Les thèmes appartiennent à la trinité gangsta habituelle : drogue, argent et sexe. A cela s'ajoutent les clichés machistes, qu'elle revendique et tourne à son avantage, plutôt qu'elle ne nuance, avec son allure hypersexuée ou quand elle proclame son goût irrépressible pour le shopping ("Shopaholic"). Minaj s'affirme alors comme l'une de ces figures féminines revêches et indépendantes qui sont à leur aise dans le rap, comme la rappeuse bad bitch ultime du nouveau siècle.
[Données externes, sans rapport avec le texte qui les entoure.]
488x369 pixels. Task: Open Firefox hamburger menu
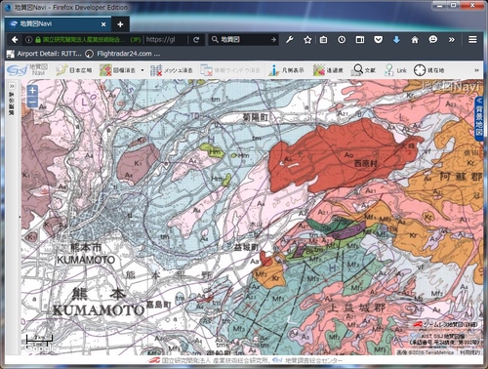click(472, 40)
In the end, it's not gonna be about my talent, you know. It's not gonna be about my connections, it's not gonna be about my looks. It's gonna be about who wants it the most, and... I want it the most.
Au bout du compte, ce ne sera pas une question de talents, tu sais. Ce ne sera pas une question de connexions, ce ne sera pas une question de looks. Ce sera à qui en veut le plus, et… c'est moi qui en veux le plus.
Oui, comme elle le dit en introduction, c'est bien Nicki Minaj qui en veut le plus, c'est elle qui a faim. Après cette mixtape, elle poursuivra son ascension. Ce faisant, elle respectera la règle, cette malédiction du rap, selon laquelle toute femme qui réussit dans cette musique doit s'adonner, en plus, en parallèle, en substitut, qu'importe, à la pop et au R&B. Ses albums compteront de bonnes choses, et ses collaborations seront remarquées. Mais aucun ne sera une version album de ce Beam Me Up Scotty, sa meilleure sortie, sa plus satisfaisante, si celle qu'on aime en elle est la rappeuse.
PS : cette chronique a traité de la version originale de la mixtape, pas de la réédition rémaniée sortie en 2021.